Por su lado, Sebastián Fridman, director del Centro Integral de Personas Mayores de AMIA, que también forma parte del Foro, comenta que hasta el momento han participado del programa más de 800 personas de diferentes puntos de Argentina y de la región, y que en la presente edición están participando 200. Nuevamente la mayoría son mujeres (90%), con estudios universitarios (57%), que cuidan a su padre/madre (62% ) o a sus pareja (22%) y otros (16%).
El futuro de los cuidados
Paula tiene 47, es politóloga, mamá, y tiene a su papá con Síndrome de Fahr, una enfermedad neurodegenerativa de la familia del Parkinson. De su cuidado se encargaba su mamá, que luego falleció, como sucede con muchas parejas grandes en la que la salud de un cónyuge empeora en paralelo a la del otro. “Somos muchas las que pasamos por lo mismo, que trajinamos con nuestros viejos, pero en mi caso por suerte podemos sostener que siga viviendo en su casa, cuidado como hubiera querido mi mamá. Igual siento que estoy a cargo de dos casas, pensando siempre qué es lo que falta en cada una”.

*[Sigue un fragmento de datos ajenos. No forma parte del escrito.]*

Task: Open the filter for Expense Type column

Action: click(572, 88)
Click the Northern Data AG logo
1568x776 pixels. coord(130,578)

Así estamos, librados a lo que podamos -o no- hacer, a las trayectorias no siempre felices de los lazos familiares atados por el amor o la obligatoriedad, a la culpa, los duelos, la soledad, con el trasfondo de la precariedad de la vida que se intensifica y la falta de organización y estrategias de afrontamiento, pero también de autocuidado.

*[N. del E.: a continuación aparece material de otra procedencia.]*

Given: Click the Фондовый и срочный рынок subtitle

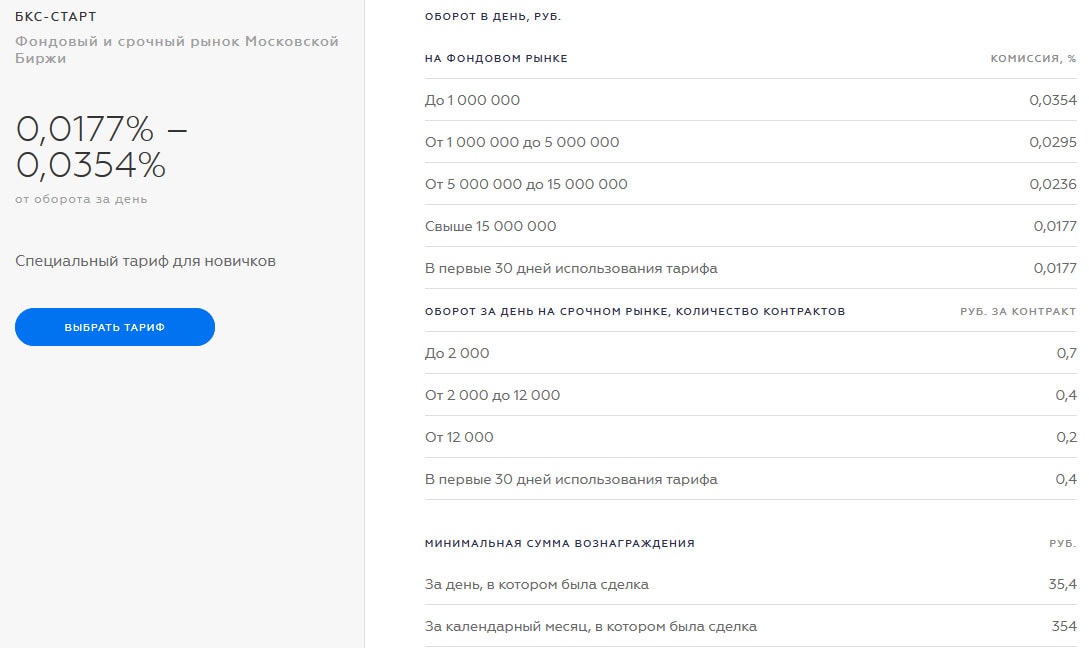Looking at the screenshot, I should (x=177, y=50).
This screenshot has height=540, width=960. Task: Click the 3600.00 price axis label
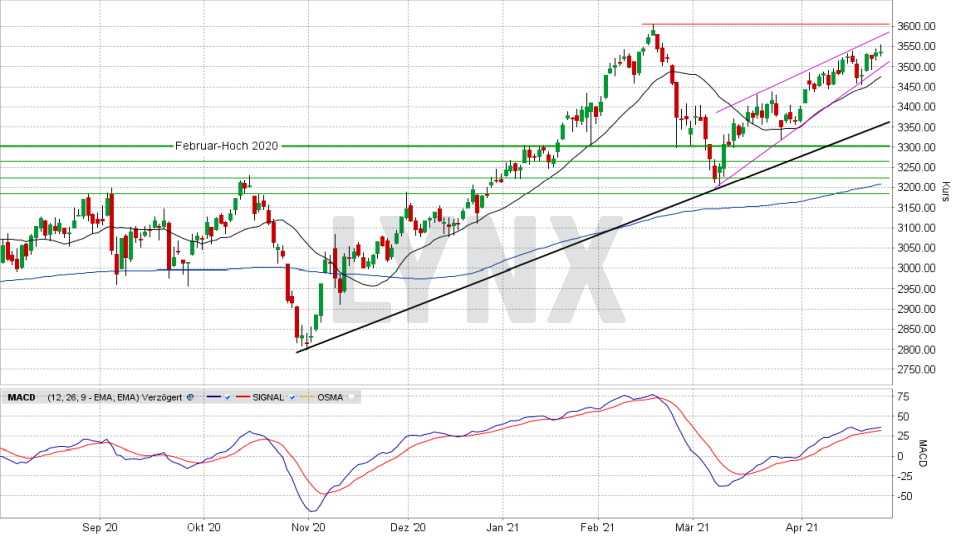(x=916, y=26)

Mientras en Japón los ancianos prefieren ir presos antes que permanecer en sus hogares solos o ser un peso económico para sus hijos más jóvenes, en Europa los sistemas de bienestar colapsados se van achicando cada vez. En lugares como España ya se discute que las abuelas puedan suplir el trabajo de cuidado de los niños que las madres que trabajan no pueden cubrir. La pelota de los cuidados va y viene de un lado a otro, de una generación a otra. ¿Qué dice esto de nuestras instituciones, de cómo estamos pensando a la vejez y de las estrategias comunitarias para afrontarla? Quizás sea tema para otra larga nota.

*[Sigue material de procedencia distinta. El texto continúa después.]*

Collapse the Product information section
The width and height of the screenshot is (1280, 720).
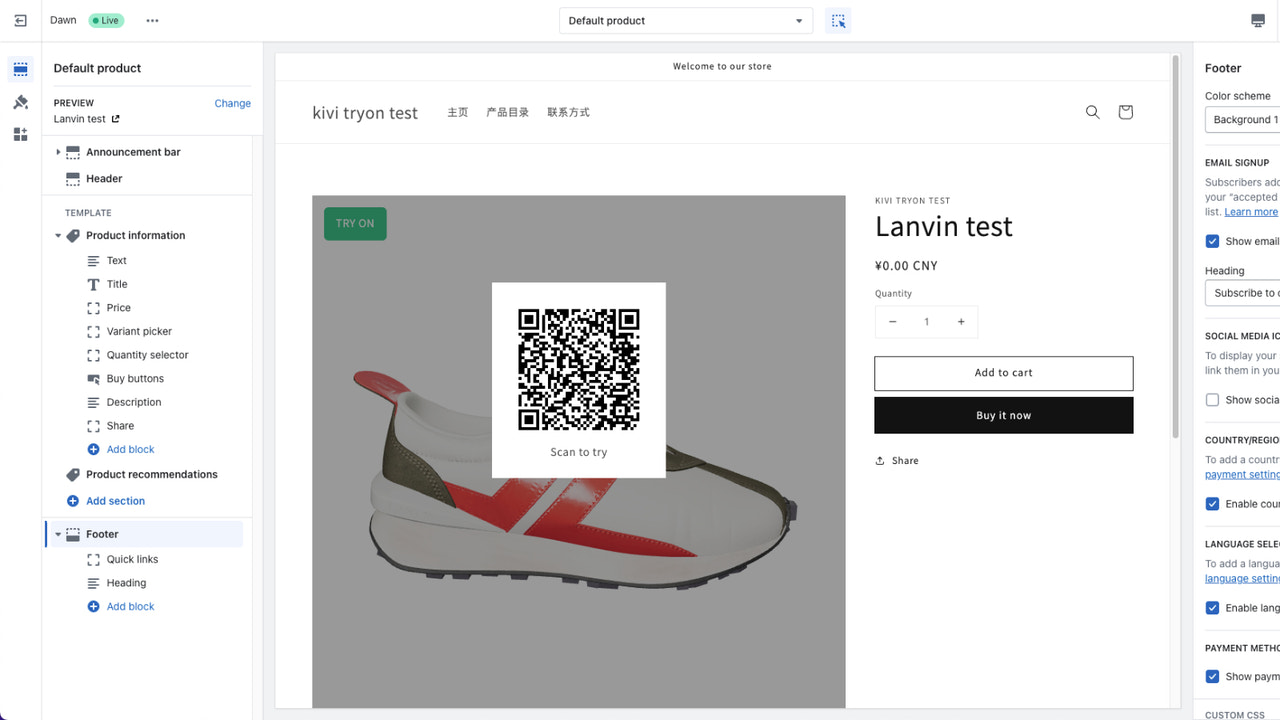(x=58, y=235)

“El problema estructural y la crisis que rodea al sector médico parece ser naturalizada socialmente, el sistema político con sus matices practica una especie de Darwinismo social. A los viejos se los excluye en el mercado, se los excluye del sistema de salud y transitamos con esto. Argentina viene en un largo tobogán que hace que todas estas cuestiones estén fuera de agenda”, concluye Semino.
Entre la desidia estatal, la falta de espacios o recursos para quienes lo necesitan (los que no pueden cuidar o los mayores solos), pero también los fenómenos demográficos, culturales y tecnológicos que nos obligan a imaginar nuevas formas de vida (también están aquellos mayores que no quieren vivir en geriátricos, nuevas opciones como el co-housing y las vejeces compartidas), se desata una puja intergeneracional que ya no es solo por los recursos económicos sino también por el tiempo y la salud mental.